Early postcard from Mound Cemetery, Ohio

The first true postcards had no space for messages.  The photograph took up the entire front of the card, while the back of the card was blank.  The address was meant to stand alone there, as it would on the front of an envelope, so that the postman wouldn’t get confused and mis-deliver it.  Collectors refer to these as “undivided back” cards.

Undivided back of the Mound Cemetery card

The postmark is hard to read, but the US government allowed printers to begin using the words “Post Card” on the back of cards after December 1901.  Cards with divided backs — with space for a message on the left-hand side of the card — came into use in Europe almost immediately, but didn’t start to be used in America until after 1907.

I like that the address on this card is so simple:  “Mrs. Sadie Hubberd, Robinson, Ill.”  No need for a street number.  Zip codes didn’t become necessary until 1944, and then only in large cities.

These undivided back cards were intended to be mailed, then tucked into an album and treasured.  Even so, senders managed to squeeze a message in where they could.  This one reads, “Still living will write in a day or two,” but there is no signature.  I hope Sadie understood who was writing her.

The photo on the front of this card shows the Conus mound in Mound Cemetery, Marietta, Ohio.  Atop it stands a woman in a long dress and a proper hat.  She’s hard to make out in the photo, but she gives a good indication of the size of the mound.

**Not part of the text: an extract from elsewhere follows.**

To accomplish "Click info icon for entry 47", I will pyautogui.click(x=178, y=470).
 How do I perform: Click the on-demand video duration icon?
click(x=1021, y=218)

As the first settlement in the Northwest Territory, Marietta has one of the oldest pioneer graveyards west of the Appalachian Mountains. General Rufus Putnam, founder of the settlement, donated land surrounding this large Native American mound to be a graveyard in January 1801. Revolutionary War veteran Robert Taylor was buried there in October. In fact, the cemetery claims to have the highest concentration of Revolutionary War veterans in the country.

The 30-foot-tall Conus mound was built by the Hopewell people between 800 B.C. and 700 A.D. Inside it lie their chiefs, who were laid to rest, then covered over with a layer of dirt carried from a nearby pit one basketful at a time. Each layer of chiefs were laid above their ancestors until the mound reached its current height.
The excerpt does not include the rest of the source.